Its website says of enforcement investigations: "We will start an investigation where we have reason to believe serious misconduct may have taken place."
This was the first such action the FCA has launched against an exchange, a spokesperson said.
"The FCA's decision to open this investigation into an exchange is a bold step," said James Alleyne, legal director at law firm Kingsley Napley.
"That the FCA has decided to investigate means it considers there are circumstances suggesting that LME may have committed serious misconduct. Such a finding would certainly have significant cost and reputational implications for the LME."
The FCA did not give any timeline, but Alleyne said the case could take years to conclude.
The 146-year-old LME said it had taken active steps to enhance nickel market liquidity and transparency, including 15% daily price limits and over-the-counter (OTC) position reporting for all physically delivered metals.

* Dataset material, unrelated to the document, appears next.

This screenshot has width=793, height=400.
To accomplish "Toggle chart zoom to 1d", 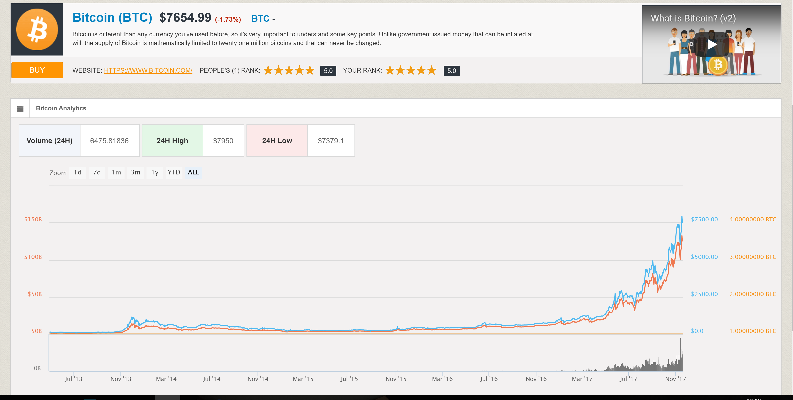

"The LME will cooperate fully with this process and will continue to take the appropriate steps to ensure the long-term health, efficiency and resilience of its market," its statement added.
In its statement, the FCA acknowledged that the LME had committed to a wider package of market reform, adding that it was encouraged by the exchange's focus on transparency.
The FCA and Bank of England (BoE) began a review last April into the trading halt by the LME, owned by Hong Kong Exchanges and Clearing (0388.HK).
On Friday, the BoE separately said its reviews had pointed to several shortcomings at LME clearing house LME Clear, adding that it would name an independent monitor to assess and report on its remedial actions.
"The dual-pronged approach of the FCA and the Bank represents a significant and possibly unprecedented development," said Adam Topping, a commodities and financial regulation specialist at law firm Holman Fenwick Willan.
Topping added that it demonstrated how seriously they view any perceived compliance shortcomings.
In January, management consulting firm Oliver Wyman released an independent review of the nickel trading debacle, and the exchange said it would set out an implementation plan for the report's recommendations by the end of March.
The nickel crisis, spurred partly by large OTC short nickel positions, shone a light on the failure of a core reform from the global financial crisis to help regulators quickly spot destabilising risks in markets.